▶ **WHAT THE TASK REQUIRES**: Print, in exact form, the lines below from the one containing "Expand all 66 comments" through the one containing "Task: Select the Hand tool in the toolbar", and omit all others.

(DATA EXTRACT Opens)

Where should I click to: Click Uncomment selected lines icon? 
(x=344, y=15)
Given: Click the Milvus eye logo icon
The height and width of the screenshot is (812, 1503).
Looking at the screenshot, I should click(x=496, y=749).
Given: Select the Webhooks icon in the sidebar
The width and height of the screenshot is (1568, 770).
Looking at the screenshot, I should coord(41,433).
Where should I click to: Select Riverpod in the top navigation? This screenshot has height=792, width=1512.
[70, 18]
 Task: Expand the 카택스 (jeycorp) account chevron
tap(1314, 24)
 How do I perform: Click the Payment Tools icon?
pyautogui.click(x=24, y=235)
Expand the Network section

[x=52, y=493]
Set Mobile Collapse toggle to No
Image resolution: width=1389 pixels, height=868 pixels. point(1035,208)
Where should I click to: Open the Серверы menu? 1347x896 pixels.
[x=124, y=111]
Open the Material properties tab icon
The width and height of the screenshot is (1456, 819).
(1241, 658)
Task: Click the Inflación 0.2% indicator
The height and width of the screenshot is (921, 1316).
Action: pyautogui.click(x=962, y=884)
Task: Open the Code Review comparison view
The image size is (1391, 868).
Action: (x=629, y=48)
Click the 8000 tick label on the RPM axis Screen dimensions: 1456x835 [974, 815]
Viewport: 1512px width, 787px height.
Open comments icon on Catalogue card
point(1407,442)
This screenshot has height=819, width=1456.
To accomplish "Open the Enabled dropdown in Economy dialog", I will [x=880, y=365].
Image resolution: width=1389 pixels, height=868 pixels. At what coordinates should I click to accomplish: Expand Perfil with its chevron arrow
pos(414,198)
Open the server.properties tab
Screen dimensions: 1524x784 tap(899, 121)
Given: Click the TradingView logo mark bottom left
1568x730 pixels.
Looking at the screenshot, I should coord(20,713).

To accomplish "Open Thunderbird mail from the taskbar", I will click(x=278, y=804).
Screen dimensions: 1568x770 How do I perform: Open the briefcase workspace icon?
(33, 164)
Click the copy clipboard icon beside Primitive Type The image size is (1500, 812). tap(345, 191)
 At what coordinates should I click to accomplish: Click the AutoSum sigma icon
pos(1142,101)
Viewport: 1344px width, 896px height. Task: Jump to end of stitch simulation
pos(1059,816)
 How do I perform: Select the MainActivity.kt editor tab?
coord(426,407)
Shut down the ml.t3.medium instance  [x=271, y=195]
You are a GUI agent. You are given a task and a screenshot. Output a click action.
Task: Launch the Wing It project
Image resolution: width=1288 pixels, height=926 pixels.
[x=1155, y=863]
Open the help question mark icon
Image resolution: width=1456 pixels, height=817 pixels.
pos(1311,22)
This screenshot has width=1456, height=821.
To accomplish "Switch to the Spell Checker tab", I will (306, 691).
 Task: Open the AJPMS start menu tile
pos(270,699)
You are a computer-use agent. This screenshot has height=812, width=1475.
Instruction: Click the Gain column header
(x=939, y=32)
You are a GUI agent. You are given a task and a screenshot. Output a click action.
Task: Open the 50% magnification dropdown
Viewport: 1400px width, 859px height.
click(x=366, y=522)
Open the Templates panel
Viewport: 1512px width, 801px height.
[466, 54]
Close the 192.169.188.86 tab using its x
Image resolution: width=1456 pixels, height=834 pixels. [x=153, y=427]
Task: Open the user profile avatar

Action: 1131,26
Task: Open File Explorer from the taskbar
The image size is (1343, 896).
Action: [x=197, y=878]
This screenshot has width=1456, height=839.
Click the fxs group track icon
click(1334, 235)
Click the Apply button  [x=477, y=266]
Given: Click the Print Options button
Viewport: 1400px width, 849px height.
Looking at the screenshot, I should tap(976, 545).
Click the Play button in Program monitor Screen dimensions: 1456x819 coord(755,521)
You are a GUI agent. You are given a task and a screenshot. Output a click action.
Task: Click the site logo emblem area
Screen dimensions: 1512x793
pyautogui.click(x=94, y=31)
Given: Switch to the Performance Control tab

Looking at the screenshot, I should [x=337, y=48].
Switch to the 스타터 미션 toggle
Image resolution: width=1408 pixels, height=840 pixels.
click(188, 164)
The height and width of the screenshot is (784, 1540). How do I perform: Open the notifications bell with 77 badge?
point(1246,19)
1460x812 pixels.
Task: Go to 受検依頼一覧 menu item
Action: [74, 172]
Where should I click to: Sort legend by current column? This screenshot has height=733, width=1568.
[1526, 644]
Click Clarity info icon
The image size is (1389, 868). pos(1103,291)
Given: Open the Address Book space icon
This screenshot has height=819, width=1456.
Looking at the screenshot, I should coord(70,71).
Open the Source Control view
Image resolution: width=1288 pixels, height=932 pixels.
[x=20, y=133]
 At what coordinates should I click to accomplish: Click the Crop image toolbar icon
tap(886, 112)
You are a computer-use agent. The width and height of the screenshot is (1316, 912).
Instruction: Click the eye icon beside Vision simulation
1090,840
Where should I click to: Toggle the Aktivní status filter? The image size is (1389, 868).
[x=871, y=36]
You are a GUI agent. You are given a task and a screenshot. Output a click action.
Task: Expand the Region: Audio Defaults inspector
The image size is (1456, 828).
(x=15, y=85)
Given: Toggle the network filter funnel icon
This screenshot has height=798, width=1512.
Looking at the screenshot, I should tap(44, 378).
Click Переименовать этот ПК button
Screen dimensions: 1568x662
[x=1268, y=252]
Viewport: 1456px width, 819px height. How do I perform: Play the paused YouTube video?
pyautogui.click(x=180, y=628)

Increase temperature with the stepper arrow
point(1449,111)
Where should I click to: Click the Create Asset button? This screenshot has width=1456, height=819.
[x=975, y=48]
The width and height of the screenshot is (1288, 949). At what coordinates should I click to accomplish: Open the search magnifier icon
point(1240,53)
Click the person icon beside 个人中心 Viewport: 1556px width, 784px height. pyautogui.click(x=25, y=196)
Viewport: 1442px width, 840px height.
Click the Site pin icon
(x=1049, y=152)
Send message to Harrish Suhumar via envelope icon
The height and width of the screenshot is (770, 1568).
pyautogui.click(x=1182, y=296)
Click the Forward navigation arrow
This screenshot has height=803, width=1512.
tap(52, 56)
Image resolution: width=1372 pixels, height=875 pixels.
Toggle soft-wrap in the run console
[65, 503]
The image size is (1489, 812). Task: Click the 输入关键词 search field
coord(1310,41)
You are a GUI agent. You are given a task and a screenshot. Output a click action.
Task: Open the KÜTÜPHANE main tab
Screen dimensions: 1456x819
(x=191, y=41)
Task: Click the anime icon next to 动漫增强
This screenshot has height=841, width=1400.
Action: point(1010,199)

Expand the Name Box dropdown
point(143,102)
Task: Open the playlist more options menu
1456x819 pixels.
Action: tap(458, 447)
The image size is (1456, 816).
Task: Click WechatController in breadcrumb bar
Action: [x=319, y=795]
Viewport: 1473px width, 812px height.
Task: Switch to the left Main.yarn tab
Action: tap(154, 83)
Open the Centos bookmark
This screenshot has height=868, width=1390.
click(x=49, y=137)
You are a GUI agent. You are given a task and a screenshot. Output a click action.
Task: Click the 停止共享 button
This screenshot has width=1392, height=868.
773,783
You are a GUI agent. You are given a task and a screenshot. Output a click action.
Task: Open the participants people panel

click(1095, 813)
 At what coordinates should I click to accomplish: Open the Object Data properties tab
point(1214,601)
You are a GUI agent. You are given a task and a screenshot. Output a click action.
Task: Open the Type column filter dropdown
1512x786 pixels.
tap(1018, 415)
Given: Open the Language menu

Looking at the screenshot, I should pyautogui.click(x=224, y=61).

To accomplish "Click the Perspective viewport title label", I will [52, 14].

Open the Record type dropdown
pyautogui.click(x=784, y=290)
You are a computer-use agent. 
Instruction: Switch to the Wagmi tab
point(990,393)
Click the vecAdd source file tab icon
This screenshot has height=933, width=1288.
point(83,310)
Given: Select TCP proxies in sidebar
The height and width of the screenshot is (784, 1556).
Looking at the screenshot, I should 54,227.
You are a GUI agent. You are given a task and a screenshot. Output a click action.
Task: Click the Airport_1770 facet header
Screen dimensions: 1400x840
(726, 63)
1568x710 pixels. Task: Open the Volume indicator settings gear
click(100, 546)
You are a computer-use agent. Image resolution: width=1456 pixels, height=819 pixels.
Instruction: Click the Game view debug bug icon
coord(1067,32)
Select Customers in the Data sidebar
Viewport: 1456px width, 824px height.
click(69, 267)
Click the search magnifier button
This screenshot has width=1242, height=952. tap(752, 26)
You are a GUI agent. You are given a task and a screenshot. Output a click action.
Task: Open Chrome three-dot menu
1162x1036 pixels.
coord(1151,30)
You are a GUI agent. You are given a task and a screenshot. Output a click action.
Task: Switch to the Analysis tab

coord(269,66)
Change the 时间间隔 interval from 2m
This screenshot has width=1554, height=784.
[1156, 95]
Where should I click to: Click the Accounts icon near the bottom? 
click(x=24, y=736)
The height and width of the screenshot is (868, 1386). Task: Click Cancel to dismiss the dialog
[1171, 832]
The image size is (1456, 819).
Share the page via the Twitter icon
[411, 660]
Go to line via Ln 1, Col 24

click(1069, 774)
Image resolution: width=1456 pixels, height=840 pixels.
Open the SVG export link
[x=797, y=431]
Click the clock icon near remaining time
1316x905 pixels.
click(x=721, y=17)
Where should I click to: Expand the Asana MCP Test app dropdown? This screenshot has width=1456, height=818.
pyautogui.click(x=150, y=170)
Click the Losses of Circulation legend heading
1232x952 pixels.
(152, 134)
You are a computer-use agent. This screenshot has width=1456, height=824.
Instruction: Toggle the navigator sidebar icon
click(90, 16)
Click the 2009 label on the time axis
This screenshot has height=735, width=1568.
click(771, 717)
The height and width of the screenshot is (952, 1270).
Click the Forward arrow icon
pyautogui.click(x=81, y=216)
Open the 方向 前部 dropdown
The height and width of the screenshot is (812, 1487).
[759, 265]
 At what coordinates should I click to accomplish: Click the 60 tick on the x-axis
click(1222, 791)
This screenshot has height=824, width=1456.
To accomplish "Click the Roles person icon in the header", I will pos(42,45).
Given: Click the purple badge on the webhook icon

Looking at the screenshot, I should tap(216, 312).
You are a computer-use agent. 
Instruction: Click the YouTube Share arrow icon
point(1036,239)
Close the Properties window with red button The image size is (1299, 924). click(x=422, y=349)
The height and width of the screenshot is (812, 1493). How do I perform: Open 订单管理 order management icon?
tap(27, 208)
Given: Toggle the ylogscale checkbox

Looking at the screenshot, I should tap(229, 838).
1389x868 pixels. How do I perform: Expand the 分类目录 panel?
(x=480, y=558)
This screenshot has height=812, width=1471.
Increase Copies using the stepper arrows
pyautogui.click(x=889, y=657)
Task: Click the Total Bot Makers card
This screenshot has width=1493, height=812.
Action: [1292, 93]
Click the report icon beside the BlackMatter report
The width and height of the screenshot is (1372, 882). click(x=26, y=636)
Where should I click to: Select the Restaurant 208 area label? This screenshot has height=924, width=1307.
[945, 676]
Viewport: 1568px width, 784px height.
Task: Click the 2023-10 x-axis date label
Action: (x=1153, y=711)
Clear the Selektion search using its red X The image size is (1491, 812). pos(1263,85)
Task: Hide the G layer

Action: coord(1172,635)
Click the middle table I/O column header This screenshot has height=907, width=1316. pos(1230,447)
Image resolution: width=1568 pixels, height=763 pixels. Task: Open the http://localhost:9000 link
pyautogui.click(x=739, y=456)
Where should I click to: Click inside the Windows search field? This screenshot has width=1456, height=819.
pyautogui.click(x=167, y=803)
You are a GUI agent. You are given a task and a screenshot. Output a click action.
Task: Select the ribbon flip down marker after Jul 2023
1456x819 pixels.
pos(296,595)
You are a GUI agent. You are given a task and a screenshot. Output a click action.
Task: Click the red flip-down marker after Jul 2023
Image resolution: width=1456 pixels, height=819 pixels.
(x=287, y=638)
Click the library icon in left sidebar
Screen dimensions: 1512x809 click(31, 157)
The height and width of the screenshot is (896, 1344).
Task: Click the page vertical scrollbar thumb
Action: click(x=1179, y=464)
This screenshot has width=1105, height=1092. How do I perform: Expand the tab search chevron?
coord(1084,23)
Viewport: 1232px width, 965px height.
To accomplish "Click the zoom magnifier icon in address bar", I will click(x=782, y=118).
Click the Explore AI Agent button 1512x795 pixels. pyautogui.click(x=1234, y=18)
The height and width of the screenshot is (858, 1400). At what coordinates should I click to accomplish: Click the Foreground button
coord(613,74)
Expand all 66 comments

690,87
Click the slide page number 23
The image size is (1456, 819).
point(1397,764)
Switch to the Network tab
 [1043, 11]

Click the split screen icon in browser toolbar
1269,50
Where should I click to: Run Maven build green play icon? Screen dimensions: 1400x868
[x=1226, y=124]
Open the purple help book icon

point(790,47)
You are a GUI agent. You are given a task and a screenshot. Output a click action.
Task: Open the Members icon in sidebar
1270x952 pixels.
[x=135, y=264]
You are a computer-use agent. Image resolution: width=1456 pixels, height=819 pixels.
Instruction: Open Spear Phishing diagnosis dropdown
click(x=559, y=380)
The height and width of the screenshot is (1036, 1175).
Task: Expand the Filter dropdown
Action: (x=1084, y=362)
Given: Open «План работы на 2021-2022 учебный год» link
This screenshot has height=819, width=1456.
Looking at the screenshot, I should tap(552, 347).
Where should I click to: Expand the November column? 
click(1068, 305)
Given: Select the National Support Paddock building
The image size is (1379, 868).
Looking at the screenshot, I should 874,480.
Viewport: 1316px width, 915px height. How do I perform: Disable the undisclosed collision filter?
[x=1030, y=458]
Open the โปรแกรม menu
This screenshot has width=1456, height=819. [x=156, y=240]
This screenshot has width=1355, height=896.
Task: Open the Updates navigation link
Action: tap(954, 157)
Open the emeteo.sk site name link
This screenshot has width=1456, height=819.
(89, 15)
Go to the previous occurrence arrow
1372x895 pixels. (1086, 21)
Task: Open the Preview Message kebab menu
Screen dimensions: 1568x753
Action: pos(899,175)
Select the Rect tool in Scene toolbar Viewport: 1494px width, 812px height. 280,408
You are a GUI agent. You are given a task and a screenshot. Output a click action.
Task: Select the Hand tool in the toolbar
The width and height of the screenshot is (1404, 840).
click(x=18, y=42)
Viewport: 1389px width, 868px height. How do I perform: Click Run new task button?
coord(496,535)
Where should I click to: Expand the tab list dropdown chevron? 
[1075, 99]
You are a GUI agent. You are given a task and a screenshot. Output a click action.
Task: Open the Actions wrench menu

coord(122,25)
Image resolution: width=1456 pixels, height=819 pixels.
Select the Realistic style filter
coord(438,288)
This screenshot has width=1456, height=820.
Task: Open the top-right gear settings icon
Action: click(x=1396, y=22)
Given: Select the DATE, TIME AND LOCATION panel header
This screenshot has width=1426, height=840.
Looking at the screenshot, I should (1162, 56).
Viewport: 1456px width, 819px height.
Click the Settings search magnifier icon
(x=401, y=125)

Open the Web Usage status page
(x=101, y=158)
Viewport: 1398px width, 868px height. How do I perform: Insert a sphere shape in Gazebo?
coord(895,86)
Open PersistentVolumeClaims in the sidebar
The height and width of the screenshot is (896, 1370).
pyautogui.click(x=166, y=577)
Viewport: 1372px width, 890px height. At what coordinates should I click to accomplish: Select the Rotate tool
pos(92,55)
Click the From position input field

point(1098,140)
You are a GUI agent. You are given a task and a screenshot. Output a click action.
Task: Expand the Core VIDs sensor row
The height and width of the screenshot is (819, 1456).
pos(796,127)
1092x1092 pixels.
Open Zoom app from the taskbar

(DATA EXTRACT Closes)

▶ **EXERCISE ANSWER**:
Expand all 66 comments

690,87
Click the slide page number 23
The image size is (1456, 819).
point(1397,764)
Switch to the Network tab
 [1043, 11]

Click the split screen icon in browser toolbar
1269,50
Where should I click to: Run Maven build green play icon? Screen dimensions: 1400x868
[x=1226, y=124]
Open the purple help book icon

point(790,47)
You are a GUI agent. You are given a task and a screenshot. Output a click action.
Task: Open the Members icon in sidebar
1270x952 pixels.
[x=135, y=264]
You are a computer-use agent. Image resolution: width=1456 pixels, height=819 pixels.
Instruction: Open Spear Phishing diagnosis dropdown
click(x=559, y=380)
The height and width of the screenshot is (1036, 1175).
Task: Expand the Filter dropdown
Action: (x=1084, y=362)
Given: Open «План работы на 2021-2022 учебный год» link
This screenshot has height=819, width=1456.
Looking at the screenshot, I should tap(552, 347).
Where should I click to: Expand the November column? 
click(1068, 305)
Given: Select the National Support Paddock building
The image size is (1379, 868).
Looking at the screenshot, I should 874,480.
Viewport: 1316px width, 915px height. How do I perform: Disable the undisclosed collision filter?
[x=1030, y=458]
Open the โปรแกรม menu
This screenshot has width=1456, height=819. [x=156, y=240]
This screenshot has width=1355, height=896.
Task: Open the Updates navigation link
Action: tap(954, 157)
Open the emeteo.sk site name link
This screenshot has width=1456, height=819.
(89, 15)
Go to the previous occurrence arrow
1372x895 pixels. (1086, 21)
Task: Open the Preview Message kebab menu
Screen dimensions: 1568x753
Action: pos(899,175)
Select the Rect tool in Scene toolbar Viewport: 1494px width, 812px height. 280,408
You are a GUI agent. You are given a task and a screenshot. Output a click action.
Task: Select the Hand tool in the toolbar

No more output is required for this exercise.